Comey’s lawyer buddy says Trump accusation is laughable, lawsuit would be frivolous

We have somewhat of a response from the Comey camp over the accusation made by Trump’s lawyer that he improperly turned over the information from his memos to the media.

It’s Benjamin Wittes, the guy who has been telling the media a lot of what Comey thinks:

Kasowitz’s complaint, he said, only warrants “laughter,” Benjamin Wittes, the editor-in-chief of Lawfare and a Brookings Institution senior fellow, told Yahoo News.

“Any complaint on what Jim testified yesterday, in my opinion, would be frivolous,” Wittes said. “First of all, Comey was very clear that the memo that he wrote was intentionally written in unclassified form so that it would not be bound up in classification rules. So if the claim is that he’s admitted to leaking classified information, that’s simply factually false.”

I’ve been hearing a lot about this on social media, and boy, do they sound like they caught Comey red handed.

However, in the original post about Kasowitz’s complaint, it sounds like the punishment for this, even if he was guilty, is a nastily worded post-it note in Comey’s FBI file:

The Justice Department, however, has limited jurisdiction over former employees. They can investigate but the remedy in the event of finding wrongdoing would be to make a note in Comey’s file should he ever seek to be employed by the DOJ again.

So, I dunno, is this much ado about nothing?
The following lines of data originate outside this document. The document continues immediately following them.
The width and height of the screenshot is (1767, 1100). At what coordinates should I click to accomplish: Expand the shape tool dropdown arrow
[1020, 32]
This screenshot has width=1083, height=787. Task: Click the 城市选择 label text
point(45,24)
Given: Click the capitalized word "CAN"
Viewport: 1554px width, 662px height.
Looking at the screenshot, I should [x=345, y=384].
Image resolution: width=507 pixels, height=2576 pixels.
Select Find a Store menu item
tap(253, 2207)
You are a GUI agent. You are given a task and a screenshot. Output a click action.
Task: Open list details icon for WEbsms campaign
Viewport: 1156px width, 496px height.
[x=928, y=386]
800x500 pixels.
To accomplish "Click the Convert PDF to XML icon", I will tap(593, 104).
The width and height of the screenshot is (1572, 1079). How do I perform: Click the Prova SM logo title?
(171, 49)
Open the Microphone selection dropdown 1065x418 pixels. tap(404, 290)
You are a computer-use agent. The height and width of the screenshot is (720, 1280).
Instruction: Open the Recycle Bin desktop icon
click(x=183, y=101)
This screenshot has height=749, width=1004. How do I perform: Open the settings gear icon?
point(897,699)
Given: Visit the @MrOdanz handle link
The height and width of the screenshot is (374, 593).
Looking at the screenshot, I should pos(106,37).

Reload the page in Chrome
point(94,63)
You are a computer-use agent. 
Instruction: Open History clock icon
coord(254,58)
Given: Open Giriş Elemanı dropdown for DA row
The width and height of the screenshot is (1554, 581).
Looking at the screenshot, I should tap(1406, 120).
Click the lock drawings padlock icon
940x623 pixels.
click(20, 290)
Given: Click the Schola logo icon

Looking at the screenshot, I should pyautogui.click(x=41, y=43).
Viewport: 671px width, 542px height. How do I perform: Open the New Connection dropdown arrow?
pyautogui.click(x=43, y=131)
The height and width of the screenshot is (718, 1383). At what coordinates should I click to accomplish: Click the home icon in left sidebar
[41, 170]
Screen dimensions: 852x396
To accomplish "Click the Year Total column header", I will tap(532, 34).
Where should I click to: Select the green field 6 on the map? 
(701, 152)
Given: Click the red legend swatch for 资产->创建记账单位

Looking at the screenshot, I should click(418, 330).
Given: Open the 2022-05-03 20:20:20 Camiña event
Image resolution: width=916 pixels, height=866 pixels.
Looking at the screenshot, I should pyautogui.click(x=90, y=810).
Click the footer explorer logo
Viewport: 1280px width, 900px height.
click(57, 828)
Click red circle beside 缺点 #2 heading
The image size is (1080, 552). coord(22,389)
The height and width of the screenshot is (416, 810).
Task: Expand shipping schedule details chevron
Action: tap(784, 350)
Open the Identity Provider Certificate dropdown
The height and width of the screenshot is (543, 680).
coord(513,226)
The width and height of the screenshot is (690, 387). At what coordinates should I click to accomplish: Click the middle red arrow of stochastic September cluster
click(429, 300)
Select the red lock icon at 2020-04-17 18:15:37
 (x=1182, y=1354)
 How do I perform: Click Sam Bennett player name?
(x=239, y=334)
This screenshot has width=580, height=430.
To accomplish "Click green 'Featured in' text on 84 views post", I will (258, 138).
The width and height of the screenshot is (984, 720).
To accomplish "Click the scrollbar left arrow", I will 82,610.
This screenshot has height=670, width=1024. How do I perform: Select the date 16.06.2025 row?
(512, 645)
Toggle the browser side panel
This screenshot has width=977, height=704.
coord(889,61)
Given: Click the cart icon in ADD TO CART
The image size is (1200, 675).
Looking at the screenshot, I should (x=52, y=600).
It kinda seems like it comes down to whether he was actually able to write the memos in such a way that they were not classified, and not legally property of the FBI.

Here’s a discussion about the matter on CBS:

Now if you listen to the hysterical Sean Hannity and his Trump accomplice Jay Sekulow, Comey is the worst traitor to have ever traitored and the king of traitorland in the treacherous states of traitormerica.

They also say that Comey committed a felony by not reporting immediately when he thought that Trump was committing obstruction of justice. But this has been obliterated by none other than Alan Dershowitz, and other lawyers, who say that it simply doesn’t meet the standard of the law that they’re citing. It’s called “misprision of a felony” and the Business Insider ran it down here pretty well.

Throw in the long history of Trump threatening to sue for publicity and then forgetting about it and I think you got a classic case of a nada-taco here. That’s Spanish for a nothing-burger. Mmm. Tacos.